Surabaya, CNN Indonesia –
Pengungkapan lahan laut (HGB) seluas 656 hektar (356 hektar) di Sidarjo di Sidarjo telah mengancam manusia.
Juga lebih lanjut tentang HGB dari pantai di Banten beberapa waktu terakhir.
PT Surya Penda (PT SP) dan PT Semerlangence (PT SP) cabang Jawa Timur berlokasi di perairan Sidarjo di Sidarjo, Oitrarjo. PT SP masing-masing memiliki luas 285,16 hektar dan 219,31 hektar. HGB ini diterbitkan pada tahun 1996 dan akan berakhir pada tahun 226 dalam 30 tahun.
Namun keberadaan HGB berkaitan dengan dampak lingkungan terhadap dampak lingkungan terhadap dampak lingkungan terhadap dampak lingkungan terhadap dampak lingkungan terhadap dampak lingkungan terhadap dampak lingkungan terhadap dampak lingkungan terhadap dampak lingkungan terhadap dampak lingkungan terhadap dampak lingkungan. Menimbulkan kekhawatiran.
CNNNNandesiansa.com juga mengunjungi salah satu poin di HGB.
Akses terhadap air HGB ini sangat sulit, karena tidak dapat dijangkau melalui jalur darat. CNimandnesnesia.com menggunakan perahu dari sungai yang ditempatkan di tambak Goro. pergi ke daerah itu.
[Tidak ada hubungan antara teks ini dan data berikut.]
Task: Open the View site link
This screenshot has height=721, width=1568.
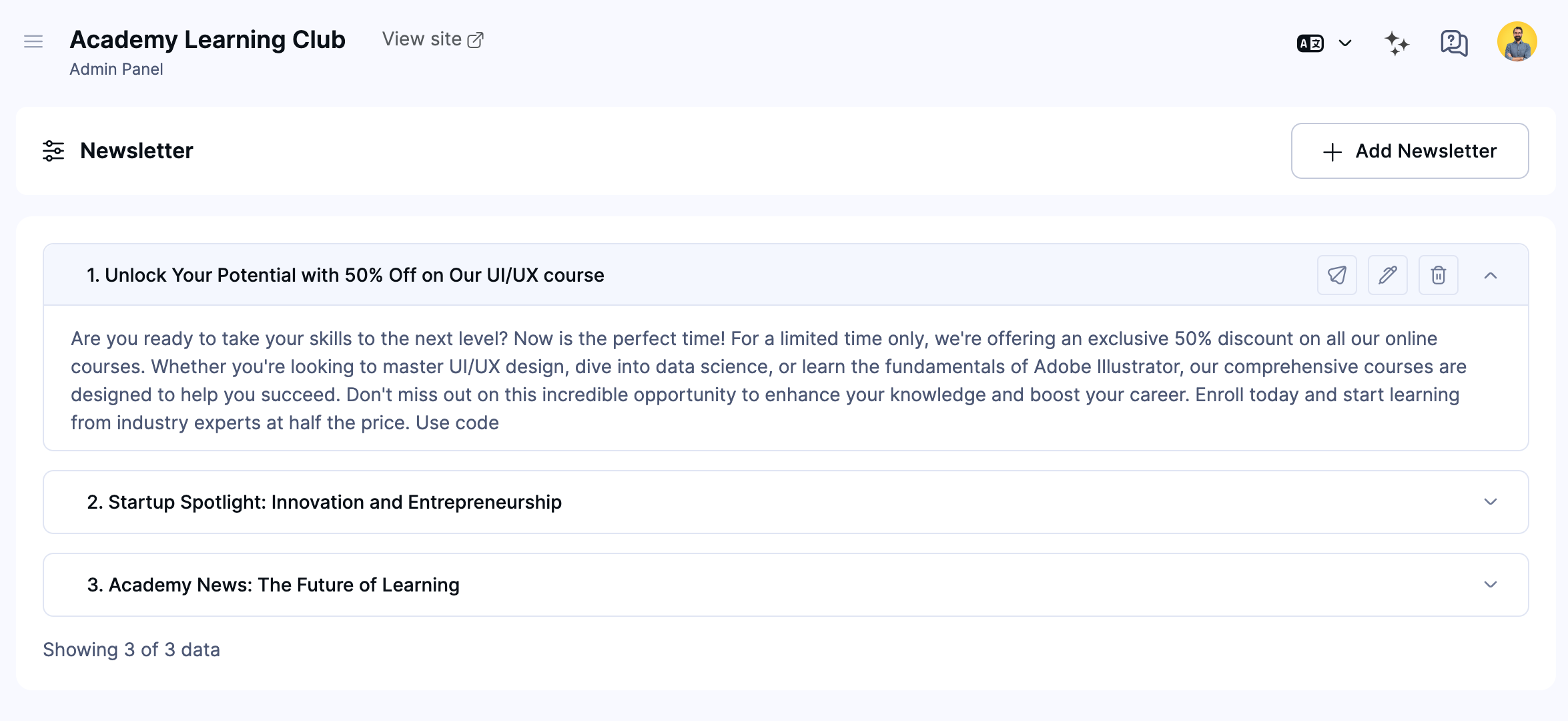Action: pos(422,39)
Selama tur pepohonan Maangrove menyebar.
Dibutuhkan sekitar 60 menit ke daerah aliran sungai. Di luar banyak kolam dengan udang dan bandeng. Burung dan monyet mengejek di pantai. Perahu nelayan menghilang.
Saat kami sampai sepertinya ada tumpahan lautan dan banyak kuk di atas air.
Mohammad Senery (60), seorang nelayan, mengatakan, itu merupakan tanda dari alat penangkap ikan dan kerang.
Di dekatnya, Seney menunjukkan laut dan penginapan perusahaan.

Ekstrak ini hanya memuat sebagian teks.